In a Google+ post by Rob Pike,
A lesson in shortcuts,
is given this explanation :
Long ago, as the design of the Unix file system was being worked out, the entries .
and ..
appeared, to make navigation easier. I'm not sure but I believe ..
went in during the Version 2 rewrite, when the file system became hierarchical (it had a very different structure early on). When one typed ls
, however, these files appeared, so either Ken or Dennis added a simple test to the program. It was in assembler then, but the code in question was equivalent to something like this:
if (name[0] == '.') continue;
This statement was a little shorter than what it should have been, which is
if (strcmp(name, ".") == 0 || strcmp(name, "..") == 0) continue;
but hey, it was easy.
Two things resulted.
First, a bad precedent was set. A lot of other lazy programmers
introduced bugs by making the same simplification. Actual files
beginning with periods are often skipped when they should be counted.
Second, and much worse, the idea of a "hidden" or "dot" file was
created. As a consequence, more lazy programmers started dropping
files into everyone's home directory. I don't have all that much stuff
installed on the machine I'm using to type this, but my home directory
has about a hundred dot files and I don't even know what most of them
are or whether they're still needed. Every file name evaluation that
goes through my home directory is slowed down by this accumulated
sludge.
I'm pretty sure the concept of a hidden file was an unintended
consequence. It was certainly a mistake.
(For those who object that dot files serve a purpose, I don't dispute that but counter that it's the files that serve the purpose, not the convention for their names. They could just as easily be in $HOME/cfg or $HOME/lib, which is what we did in Plan 9, which had no dot files. Lessons can be learned.)

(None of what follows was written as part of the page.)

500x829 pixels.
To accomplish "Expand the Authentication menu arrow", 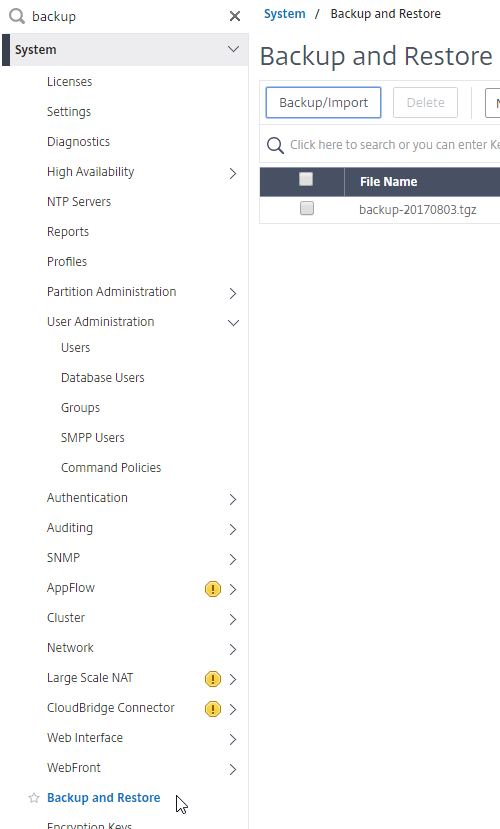I will click(x=233, y=499).
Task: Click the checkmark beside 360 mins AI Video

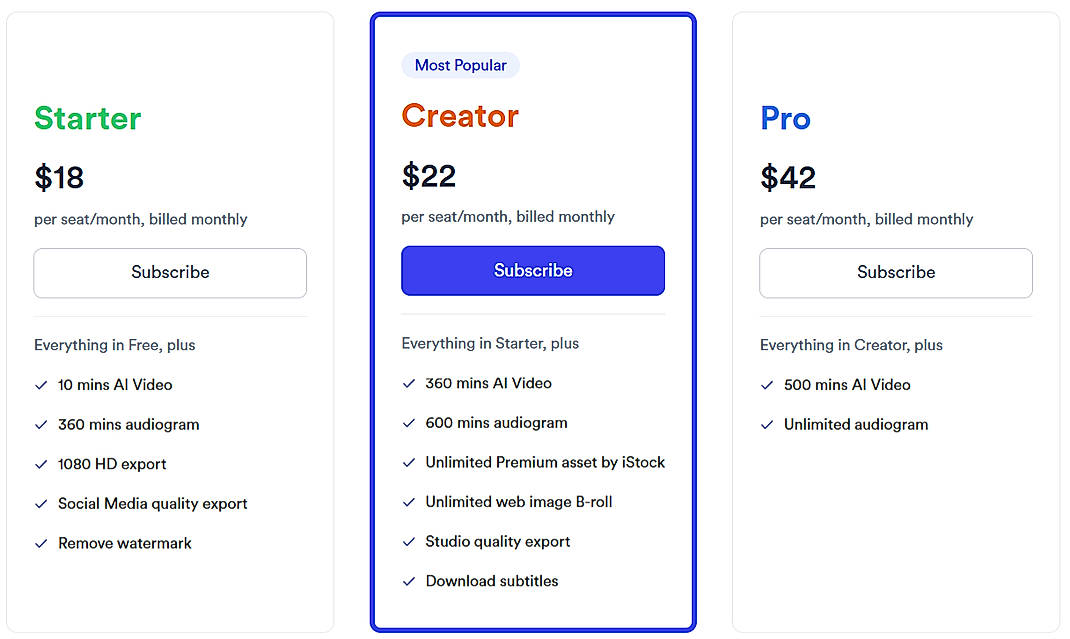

So what I understand is that :
As these "dot files" became invisible, other programmers jumped in
and decided that the place to store their precious configuration data
was in dot files right along with the .
and ..
files.
As in the beginning file hierarchy was not very evolved,
they all ended up in the $HOME directory, and pretty quick this became
an unwritten convention to which everybody conformed,
following in the steps of the founding fathers.